Il paraît que certaines personnes entretiennent une relation étrange avec Duolingo, vous savez, l’application pour apprendre une nouvelle langue.
Pas une relation saine, pédagogique mais plutôt une relation de peur. Le genre capable de faire réviser à ces gens leur italien un mardi soir à 23h20, afin d’éviter d’affronter la notification d’un hibou vert, dont le ton passif-agressif n’a d’égal que le « sauf erreur de ma part » de leur RH.
À l’origine, pourtant, tout était plein de promesses.
Ces victimes involontaires se voyaient mener la dolce vita sur les bords de l’Adriatique, convaincues qu’après une première semaine d’efforts, leur maitrise de la phase “Il cane mangia la pizza” leur garantissant un bilinguisme imminent. Encore quelques semaines, et ils seraient capables de discuter avec les locaux dans une sprezzatura déconcertante.
Six mois plus tard, la réalité est moins glorieuse : “il cane” a laissé place à “il gatto” certes, mais vous conviendrez que savoir identifier l’animal qui mange une pizza n’est pas d’une particulière utilité à Rome.
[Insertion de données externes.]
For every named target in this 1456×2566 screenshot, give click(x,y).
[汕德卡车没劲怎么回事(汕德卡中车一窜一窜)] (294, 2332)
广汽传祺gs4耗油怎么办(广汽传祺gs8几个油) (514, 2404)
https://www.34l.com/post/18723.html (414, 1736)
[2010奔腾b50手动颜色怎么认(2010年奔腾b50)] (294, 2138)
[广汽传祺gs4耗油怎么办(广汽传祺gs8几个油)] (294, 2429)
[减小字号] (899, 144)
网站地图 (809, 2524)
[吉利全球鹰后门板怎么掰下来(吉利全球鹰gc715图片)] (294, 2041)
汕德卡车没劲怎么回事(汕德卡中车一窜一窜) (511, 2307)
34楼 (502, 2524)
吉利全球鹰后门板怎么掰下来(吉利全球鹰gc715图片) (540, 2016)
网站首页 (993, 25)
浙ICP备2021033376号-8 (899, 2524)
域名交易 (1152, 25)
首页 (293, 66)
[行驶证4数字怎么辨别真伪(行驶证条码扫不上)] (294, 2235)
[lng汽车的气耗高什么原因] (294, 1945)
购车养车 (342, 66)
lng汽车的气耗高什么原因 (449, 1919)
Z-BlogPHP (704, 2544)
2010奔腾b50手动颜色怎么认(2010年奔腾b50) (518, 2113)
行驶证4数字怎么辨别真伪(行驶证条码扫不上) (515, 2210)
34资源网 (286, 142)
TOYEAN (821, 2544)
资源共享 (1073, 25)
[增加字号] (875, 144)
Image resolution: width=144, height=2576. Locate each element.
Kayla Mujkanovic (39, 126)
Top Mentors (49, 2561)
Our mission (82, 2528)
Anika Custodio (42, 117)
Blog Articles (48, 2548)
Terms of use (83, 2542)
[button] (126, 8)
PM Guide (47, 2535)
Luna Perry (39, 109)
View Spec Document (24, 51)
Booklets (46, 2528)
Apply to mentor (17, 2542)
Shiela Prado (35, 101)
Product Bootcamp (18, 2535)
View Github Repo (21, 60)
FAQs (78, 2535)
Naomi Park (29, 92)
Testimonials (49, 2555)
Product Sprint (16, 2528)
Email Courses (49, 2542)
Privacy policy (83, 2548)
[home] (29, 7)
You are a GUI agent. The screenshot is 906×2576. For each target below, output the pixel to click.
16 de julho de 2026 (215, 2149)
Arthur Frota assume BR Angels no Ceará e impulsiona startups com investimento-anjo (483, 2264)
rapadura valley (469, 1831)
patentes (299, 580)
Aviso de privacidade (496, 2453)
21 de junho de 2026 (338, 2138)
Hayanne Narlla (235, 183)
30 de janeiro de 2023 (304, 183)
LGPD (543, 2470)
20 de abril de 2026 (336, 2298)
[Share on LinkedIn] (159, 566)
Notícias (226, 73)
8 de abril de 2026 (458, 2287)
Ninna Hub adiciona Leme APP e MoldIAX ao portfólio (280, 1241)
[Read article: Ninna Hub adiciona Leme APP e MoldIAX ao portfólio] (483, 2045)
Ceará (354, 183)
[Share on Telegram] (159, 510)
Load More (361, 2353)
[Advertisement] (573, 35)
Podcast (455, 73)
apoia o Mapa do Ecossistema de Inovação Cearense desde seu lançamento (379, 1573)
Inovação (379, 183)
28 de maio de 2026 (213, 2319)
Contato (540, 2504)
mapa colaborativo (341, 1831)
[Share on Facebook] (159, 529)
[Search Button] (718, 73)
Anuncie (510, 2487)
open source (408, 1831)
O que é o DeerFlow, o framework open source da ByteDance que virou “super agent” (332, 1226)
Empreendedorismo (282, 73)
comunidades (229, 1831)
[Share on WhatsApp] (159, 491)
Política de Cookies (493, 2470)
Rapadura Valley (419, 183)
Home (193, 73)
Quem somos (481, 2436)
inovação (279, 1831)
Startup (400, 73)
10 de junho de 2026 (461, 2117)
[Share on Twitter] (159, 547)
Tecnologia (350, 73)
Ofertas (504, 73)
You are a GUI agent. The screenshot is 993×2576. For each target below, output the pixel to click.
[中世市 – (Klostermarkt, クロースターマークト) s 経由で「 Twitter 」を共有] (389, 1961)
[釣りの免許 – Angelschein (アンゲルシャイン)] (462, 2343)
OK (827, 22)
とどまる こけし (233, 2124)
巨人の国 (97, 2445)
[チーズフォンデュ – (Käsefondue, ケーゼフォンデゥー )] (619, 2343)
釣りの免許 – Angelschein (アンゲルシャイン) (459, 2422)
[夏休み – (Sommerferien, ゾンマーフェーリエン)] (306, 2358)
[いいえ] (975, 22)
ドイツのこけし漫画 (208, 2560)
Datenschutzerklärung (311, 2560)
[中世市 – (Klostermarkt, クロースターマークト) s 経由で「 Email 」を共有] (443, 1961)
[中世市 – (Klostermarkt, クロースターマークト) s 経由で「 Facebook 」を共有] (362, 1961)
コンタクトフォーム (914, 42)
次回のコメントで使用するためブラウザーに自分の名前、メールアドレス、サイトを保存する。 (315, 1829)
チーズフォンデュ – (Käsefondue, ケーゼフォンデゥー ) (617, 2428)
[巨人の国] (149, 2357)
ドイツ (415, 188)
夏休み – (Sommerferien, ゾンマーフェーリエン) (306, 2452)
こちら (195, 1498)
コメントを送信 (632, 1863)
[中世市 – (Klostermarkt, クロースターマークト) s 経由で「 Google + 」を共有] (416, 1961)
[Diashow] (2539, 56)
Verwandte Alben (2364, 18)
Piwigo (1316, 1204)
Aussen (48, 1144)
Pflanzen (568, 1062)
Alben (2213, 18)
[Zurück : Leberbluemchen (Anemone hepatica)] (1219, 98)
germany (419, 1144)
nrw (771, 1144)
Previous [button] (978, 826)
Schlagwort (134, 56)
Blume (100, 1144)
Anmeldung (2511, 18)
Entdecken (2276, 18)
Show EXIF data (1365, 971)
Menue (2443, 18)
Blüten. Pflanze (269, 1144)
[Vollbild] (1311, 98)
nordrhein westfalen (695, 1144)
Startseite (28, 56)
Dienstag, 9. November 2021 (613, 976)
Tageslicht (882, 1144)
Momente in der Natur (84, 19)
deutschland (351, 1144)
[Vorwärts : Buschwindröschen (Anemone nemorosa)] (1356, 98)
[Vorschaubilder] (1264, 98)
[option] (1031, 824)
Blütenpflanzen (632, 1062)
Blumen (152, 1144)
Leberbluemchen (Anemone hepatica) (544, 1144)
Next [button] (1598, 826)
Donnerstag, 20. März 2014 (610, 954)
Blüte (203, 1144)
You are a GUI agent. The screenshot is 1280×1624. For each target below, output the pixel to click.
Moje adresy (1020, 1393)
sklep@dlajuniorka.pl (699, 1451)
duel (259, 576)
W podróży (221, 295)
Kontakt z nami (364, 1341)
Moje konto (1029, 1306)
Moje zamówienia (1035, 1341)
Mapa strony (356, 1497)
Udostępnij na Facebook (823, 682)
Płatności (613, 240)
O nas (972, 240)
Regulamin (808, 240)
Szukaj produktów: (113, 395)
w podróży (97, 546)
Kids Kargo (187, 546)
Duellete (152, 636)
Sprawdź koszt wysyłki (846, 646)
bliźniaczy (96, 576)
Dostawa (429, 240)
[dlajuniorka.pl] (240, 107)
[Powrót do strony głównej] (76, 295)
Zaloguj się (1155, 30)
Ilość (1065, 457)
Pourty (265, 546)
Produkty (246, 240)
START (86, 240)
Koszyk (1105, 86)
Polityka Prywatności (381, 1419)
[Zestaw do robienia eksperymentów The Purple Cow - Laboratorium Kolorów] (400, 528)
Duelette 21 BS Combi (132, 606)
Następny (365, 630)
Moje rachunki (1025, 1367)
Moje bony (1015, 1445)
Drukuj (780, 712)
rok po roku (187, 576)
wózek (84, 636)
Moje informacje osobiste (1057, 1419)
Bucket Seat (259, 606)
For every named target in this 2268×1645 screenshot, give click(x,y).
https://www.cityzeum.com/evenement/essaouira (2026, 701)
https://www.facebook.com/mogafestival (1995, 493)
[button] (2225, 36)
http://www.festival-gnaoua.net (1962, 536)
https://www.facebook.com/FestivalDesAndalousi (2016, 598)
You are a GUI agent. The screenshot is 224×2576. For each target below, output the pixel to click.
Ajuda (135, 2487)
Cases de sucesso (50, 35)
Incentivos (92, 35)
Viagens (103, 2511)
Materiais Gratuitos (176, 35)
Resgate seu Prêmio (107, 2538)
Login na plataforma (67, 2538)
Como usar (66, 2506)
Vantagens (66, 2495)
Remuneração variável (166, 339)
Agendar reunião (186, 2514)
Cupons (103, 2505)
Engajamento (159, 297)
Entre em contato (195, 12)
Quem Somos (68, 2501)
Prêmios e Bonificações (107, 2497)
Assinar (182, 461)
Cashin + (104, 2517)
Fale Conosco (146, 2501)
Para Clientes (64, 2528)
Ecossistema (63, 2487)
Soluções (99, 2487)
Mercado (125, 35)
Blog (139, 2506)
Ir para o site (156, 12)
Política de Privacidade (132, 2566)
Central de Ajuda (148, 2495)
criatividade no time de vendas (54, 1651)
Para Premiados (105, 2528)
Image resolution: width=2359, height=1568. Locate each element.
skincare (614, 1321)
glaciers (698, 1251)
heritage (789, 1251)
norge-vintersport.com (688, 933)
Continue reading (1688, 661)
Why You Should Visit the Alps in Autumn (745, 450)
Un minuscule signal positif aura donné lieu à une projection idéalisée, imaginée trop vite, trop haut, trop fort.
C’est sûrement cette même déception qui a endeuillé les enthousiastes de la première heure des Killian Hayes, Cam Reddish, Mo Bamba ou autres James Wiseman et j’en passe : face au potentiel, aux promesses, aux envies et aux fantasmes, le sol s’est effondré ou presque.
Il y a 7 ans, dans une série d’articles consacrés aux médias sportifs amateurs ou semi-pro, Damien Dole écrivait ceci :
« Les fans de NBA en France, en Belgique ou en Suisse ont un niveau de connaissance qui casse aisément la barrière entre les journalistes, soi-disant sachant, et la masse de fans, ignorante finalement de pas grand-chose. »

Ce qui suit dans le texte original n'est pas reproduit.